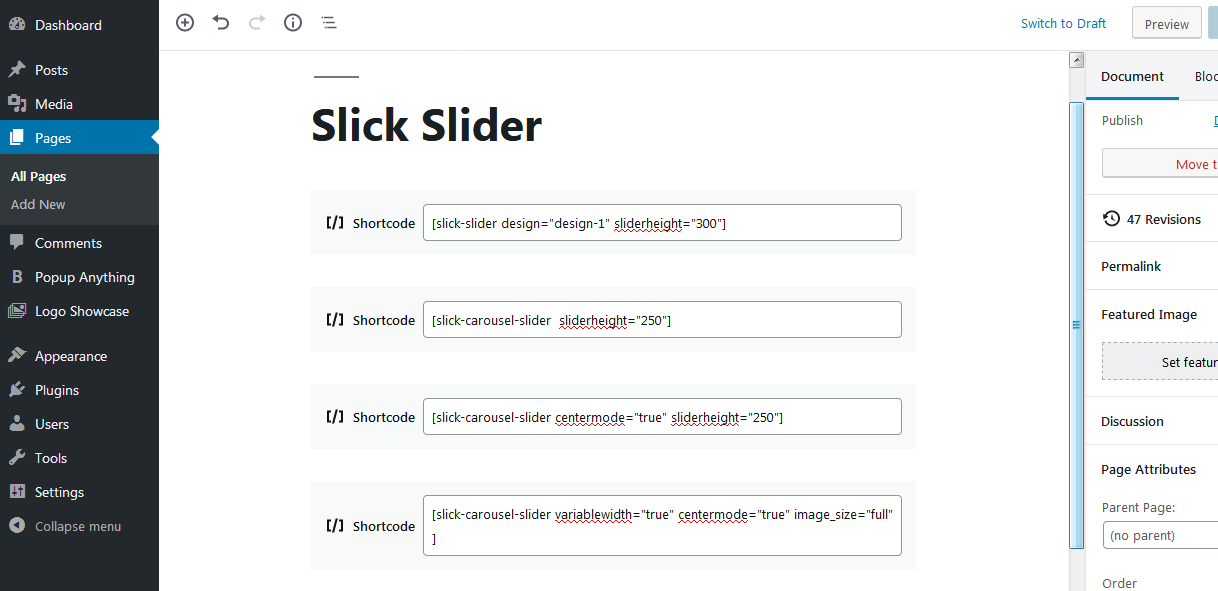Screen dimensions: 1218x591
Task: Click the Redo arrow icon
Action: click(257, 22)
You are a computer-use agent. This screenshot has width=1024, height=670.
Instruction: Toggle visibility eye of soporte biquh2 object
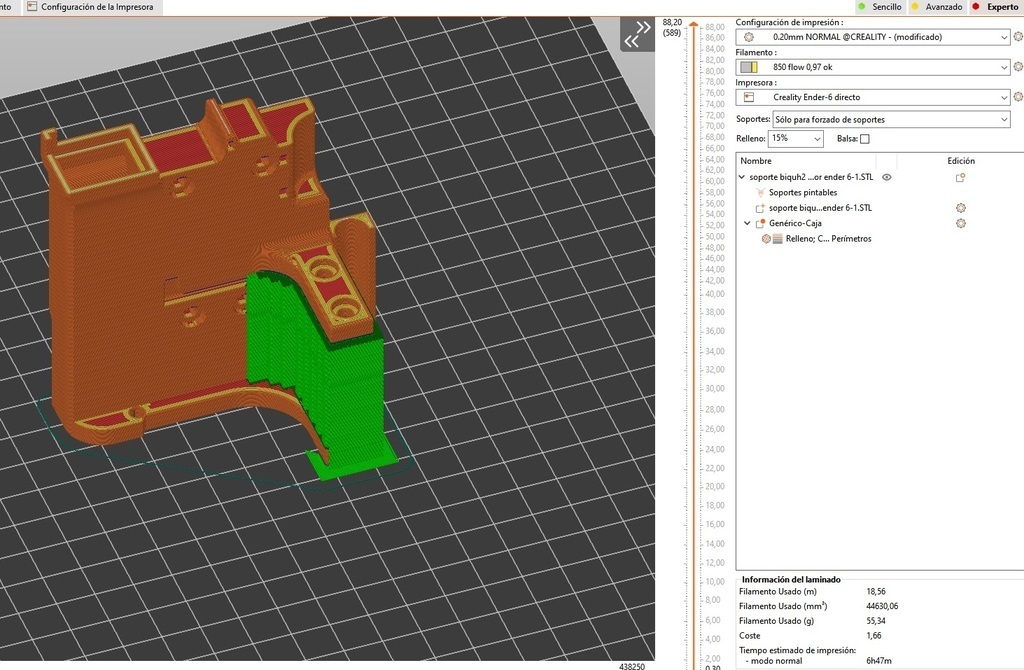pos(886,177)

^^^^^^^^^^^^^^^^

(BRIEF):
What should appear is an exact reproduction of the lines from the one with "You are a computer-use" through the end of the material above, and no pictures.

(EXERCISE RESULT):
You are a computer-use agent. This screenshot has width=1024, height=670.
Instruction: Toggle visibility eye of soporte biquh2 object
pos(886,177)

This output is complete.